Objetivo do exercício – Transcreva, sem qualquer alteração, a passagem do texto sobre a taxa de justiça que começa nas palavras "T) A entender-se" e termina logo após "taxa de justiça.".

Texto apresentado –
▬▬▬

R) A taxa de justiça, à semelhança das demais taxas tem natureza bilateral pelo que constitui contrapartida devida pela utilização do serviço público de justiça, logo, deve ser fixada em proporção com o serviço prestado.
S) Assim, no descrito contexto processual é totalmente desproporcionado o montante de taxa de justiça remanescente a pagar pela Ré/ Apelante por aplicação do n.º1, do artigo 6.º, do RCP, impondo-se desde logo a aplicação do regime previsto no n.º 7, do artigo 6.º, do RCP, com a função de adequar o custo da ação à menor complexidade.
T) A entender-se de forma diferente, estar-se-ia a violar a génese e objetivos do RCP e os Princípios Constitucionais do Acesso aos Tribunais e da Tutela Jurisdicional Efetiva, da Proporcionalidade e da Proibição do Excesso, artigos 6.º, e 11.º, do RCP, n.º 7, do artigo 530.º, do CPC, e artigos 2.º, 18.º, e 20.º, da CRP, pelo que encontram-se reunidos os pressupostos de dispensa de pagamento de remanescente de taxa de justiça.

▬▬▬

[Dados de coordenadas dos itens]

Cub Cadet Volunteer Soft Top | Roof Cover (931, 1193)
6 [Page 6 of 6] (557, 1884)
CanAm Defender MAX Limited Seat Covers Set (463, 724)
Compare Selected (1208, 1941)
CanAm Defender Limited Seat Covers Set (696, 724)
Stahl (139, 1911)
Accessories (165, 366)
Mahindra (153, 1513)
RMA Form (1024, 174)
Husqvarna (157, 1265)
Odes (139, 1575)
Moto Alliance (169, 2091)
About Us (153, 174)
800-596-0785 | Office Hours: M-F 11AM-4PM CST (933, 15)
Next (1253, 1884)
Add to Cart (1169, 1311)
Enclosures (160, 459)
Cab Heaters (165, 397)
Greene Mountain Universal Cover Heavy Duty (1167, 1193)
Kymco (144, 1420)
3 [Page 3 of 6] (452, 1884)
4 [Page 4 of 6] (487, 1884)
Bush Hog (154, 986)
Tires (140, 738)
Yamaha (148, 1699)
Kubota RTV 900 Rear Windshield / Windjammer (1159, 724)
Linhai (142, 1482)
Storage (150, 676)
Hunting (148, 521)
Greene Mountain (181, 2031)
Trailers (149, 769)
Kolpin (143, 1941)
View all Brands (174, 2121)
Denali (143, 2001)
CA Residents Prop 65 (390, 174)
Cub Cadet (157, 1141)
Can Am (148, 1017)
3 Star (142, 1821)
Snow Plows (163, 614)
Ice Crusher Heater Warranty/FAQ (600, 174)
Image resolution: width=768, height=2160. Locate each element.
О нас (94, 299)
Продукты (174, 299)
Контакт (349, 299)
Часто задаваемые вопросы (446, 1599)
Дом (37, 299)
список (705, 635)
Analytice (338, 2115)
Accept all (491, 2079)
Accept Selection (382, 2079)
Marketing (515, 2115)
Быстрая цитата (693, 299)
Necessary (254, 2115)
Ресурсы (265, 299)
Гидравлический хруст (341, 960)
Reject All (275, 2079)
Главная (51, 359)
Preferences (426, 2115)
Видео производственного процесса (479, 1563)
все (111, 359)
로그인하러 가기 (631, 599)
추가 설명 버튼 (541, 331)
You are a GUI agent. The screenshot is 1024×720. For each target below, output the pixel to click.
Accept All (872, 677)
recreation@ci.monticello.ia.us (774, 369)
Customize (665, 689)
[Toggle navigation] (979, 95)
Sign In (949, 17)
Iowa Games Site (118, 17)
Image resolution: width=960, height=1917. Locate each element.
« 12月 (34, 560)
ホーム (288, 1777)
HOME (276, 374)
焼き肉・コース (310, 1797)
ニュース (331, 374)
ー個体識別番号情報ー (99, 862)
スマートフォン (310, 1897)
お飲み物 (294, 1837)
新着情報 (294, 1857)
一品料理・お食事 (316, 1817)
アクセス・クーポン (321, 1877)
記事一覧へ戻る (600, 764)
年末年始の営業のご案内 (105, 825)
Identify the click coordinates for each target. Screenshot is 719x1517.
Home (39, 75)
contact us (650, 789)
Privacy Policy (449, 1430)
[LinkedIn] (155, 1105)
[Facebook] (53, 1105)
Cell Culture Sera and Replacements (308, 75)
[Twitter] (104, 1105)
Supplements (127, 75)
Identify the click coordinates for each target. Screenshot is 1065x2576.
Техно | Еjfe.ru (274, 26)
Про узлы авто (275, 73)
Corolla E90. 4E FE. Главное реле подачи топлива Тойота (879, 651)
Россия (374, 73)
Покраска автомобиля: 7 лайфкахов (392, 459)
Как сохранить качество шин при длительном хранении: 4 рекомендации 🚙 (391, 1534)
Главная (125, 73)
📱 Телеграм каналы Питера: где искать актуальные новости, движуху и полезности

▬▬▬

Problema resolvido –
T) A entender-se de forma diferente, estar-se-ia a violar a génese e objetivos do RCP e os Princípios Constitucionais do Acesso aos Tribunais e da Tutela Jurisdicional Efetiva, da Proporcionalidade e da Proibição do Excesso, artigos 6.º, e 11.º, do RCP, n.º 7, do artigo 530.º, do CPC, e artigos 2.º, 18.º, e 20.º, da CRP, pelo que encontram-se reunidos os pressupostos de dispensa de pagamento de remanescente de taxa de justiça.